We interpret known physiological evidence on top of the correct ’non-ordinary’ laws of physics and derive the needed mathematical handling separately but in parallel with that physics. The physiological conclusions should be understood even if one does not understand the underlying physical and mathematical details. For this reason, we repeat the explanations in greater detail in different chapters. If you understand why the non-ordinary physical laws for living matter are more or less different from the ordinary ones for non-living matter, you may leave the details for your expert colleagues (physicists and mathematicians). Mathematical handling also involves the fundamental principles of using the abstractions and approximations of constructing laws for physics reqires a thorough knowledge of both fields. Anyhow, you will need to be aware that college-level physics is usually not sufficient to understand the physics is usually not sufficient to understand the depth of the material, and you will need to re-read the concepts; the more you know it (and especially the more false biophysics you learned), the more carefully. A half-understanding of the physical base hinders your learning and the development of brain science.

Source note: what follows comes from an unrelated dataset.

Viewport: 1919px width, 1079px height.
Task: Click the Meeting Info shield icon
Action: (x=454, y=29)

Nature is overly complex: science fields must use different approximations and abstractions. When setting up a holistic model of a neuron, we attempt to see the forest for the trees. We must pass between ’Scylla’ and ’Charybdis’: being still sufficiently accurate and detailed in describing phenomena while keeping the mathematical complexity (and computational need) still manageable. Without understanding that living matter needs different approaches and testing methods from science, really, ”no single researcher or discovery [and we add: even no ’vibrant ecosystem for rigorous and ethical research with human research participants as partners’ or ’a community effort’] will solve the brain’s mysteries” [5]. We must express the same fundamental principles in the form of laws that differ from those valid for classical physics for non-living material, and validate them. To do so, we must revisit whether we made the appropriate simplifications and approximations, and whether we correctly mapped those phenomena to the corresponding mathematical descriptions. We must dispel some important misconceptions, present the correct conceptions, and explain why the wrong ones misguide research.

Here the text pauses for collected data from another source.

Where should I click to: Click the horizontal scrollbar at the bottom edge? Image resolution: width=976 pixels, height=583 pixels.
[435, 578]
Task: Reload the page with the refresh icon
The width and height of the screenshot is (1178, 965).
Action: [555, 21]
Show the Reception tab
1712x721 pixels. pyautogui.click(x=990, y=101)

We aim to proceed along the lines (but fixing its conceptual mistakes, mainly the rigid disciplinarity) that was formulated @2012 as “The HBP should lay the technical foundation for a new model of Info-Communication Technology (ICT) -based brain research, driving integration between data and knowledge from different disciplines, and to achieve a new understanding of the brain…and new brain-like computing technologies.” [31]. Moreover, in the Brain Initiative (BI) , ”There is a clear need for a tighter and more carefully managed integration and realignment of the work” [5]. However, ”HBP is not developing with the expected level of integration and the project controls in place are not adequate to achieve this aim.” [31]. The ”great journey into the unknown” [5] must begin at a much lower level: revisiting the fundamental phenomena, disciplines, laws, interactions, abstractions, omissions, and testing methods of science.
You may have arrived with different backgrounds and goals. Consequently, you may have different spots of interest and paths through this material. The site is about neuron-based computing, which, for today, may mean very different topics. Of course, one must first understand the physical operations. The primary goal is to deal with biologically implemented neurons’ operation (they are created ’as is’; maybe not entirely understood, but attempting to discover it) and also artificially manufactured neurons which attempt to imitate the biological ones, grasping one or more of their features; furthermore, their networks, operations, features, and fallacies. A further goal is to understand the features of their larger assemblies and how they implement advanced computations.